Available in Strawberry and Grape Flavors
It’s here! It’s finally here! Exponential Apocalypse: Dead Presidents, by Eirik Gumeny, is finally available to purchase and read and cherish forever!
For those of you not in the know: Exponential Apocalypse: Dead Presidents, the second book in the Exponential Apocalypse series, continues where the first one left off, following Thor and company through a world rife with megalomanical clones, dinosaur armies, zombies, mad scientists, rhinos with lasers, and all manner of action and misadventure. Uproarious and unrestrained, Exponential Apocalypse: Dead Presidents puts the “doody” in doomsday and the “ha” in worldwide annihilation.

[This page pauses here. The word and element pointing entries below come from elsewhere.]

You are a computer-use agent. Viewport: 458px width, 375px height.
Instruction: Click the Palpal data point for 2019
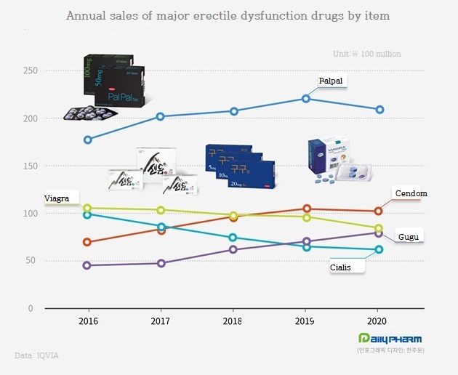(306, 99)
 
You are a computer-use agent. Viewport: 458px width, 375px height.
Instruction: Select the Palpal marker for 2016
(88, 140)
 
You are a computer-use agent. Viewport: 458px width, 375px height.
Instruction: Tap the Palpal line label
(330, 81)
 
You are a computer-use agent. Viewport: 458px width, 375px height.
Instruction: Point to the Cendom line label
(410, 193)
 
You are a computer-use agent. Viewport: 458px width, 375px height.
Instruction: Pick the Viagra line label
(57, 198)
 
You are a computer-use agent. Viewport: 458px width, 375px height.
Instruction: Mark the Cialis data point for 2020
(379, 249)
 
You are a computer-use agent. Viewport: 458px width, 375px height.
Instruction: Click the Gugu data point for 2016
(88, 265)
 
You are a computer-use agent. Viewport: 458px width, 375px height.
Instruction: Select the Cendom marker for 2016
(88, 242)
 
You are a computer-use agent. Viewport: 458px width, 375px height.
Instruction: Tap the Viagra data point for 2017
(161, 210)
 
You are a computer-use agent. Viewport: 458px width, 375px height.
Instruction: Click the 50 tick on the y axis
(31, 260)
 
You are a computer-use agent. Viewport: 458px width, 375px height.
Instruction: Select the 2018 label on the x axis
(233, 320)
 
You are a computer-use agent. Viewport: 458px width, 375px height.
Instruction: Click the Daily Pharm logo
(390, 339)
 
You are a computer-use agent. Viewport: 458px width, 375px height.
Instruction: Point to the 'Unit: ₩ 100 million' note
(366, 54)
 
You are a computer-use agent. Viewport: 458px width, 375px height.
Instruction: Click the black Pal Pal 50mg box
(119, 87)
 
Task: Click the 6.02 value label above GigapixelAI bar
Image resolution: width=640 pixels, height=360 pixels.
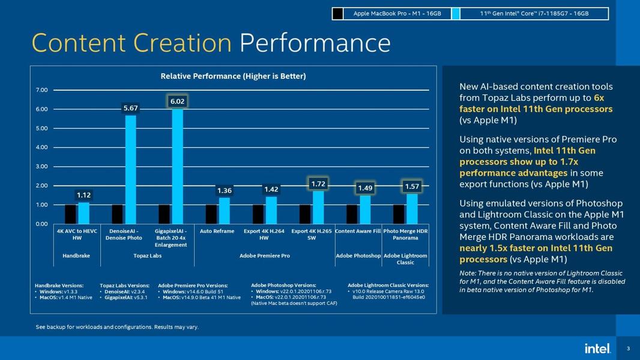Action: (x=177, y=101)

You can buy a paperback or a Kindle copy or some other e-copy or, for a limited time, get a paperback signed by Eirik himself! Who wouldn’t want his indecipherable scrawl scarring the first page of their book? No one, that’s who. Besides, he’ll probably throw in a bunch of magnets, too. And everyone loves magnets. You can do some crazy shit with ’em. (You have seen Breaking Bad, right? MAGNETS.)
What were we talking about? Oh, right, Eirik Gumeny’s Exponential Apocalypse: Dead Presidents. The only book on the market today that’s guaranteed to cure your erectile dysfunction*, protect you from gunfire*, and gain you immediate access to that swanky back-room hot dog place in the East Village*! And it doubles as a floatation device*! Plus it has 100% of your daily recommened fiber**! BUY YOUR COPY TODAY!
*It doesn’t do any of these things. Please don’t try.
**Maybe? Look, we’re not doctors. Don’t trust us with anything regarding your nutrition.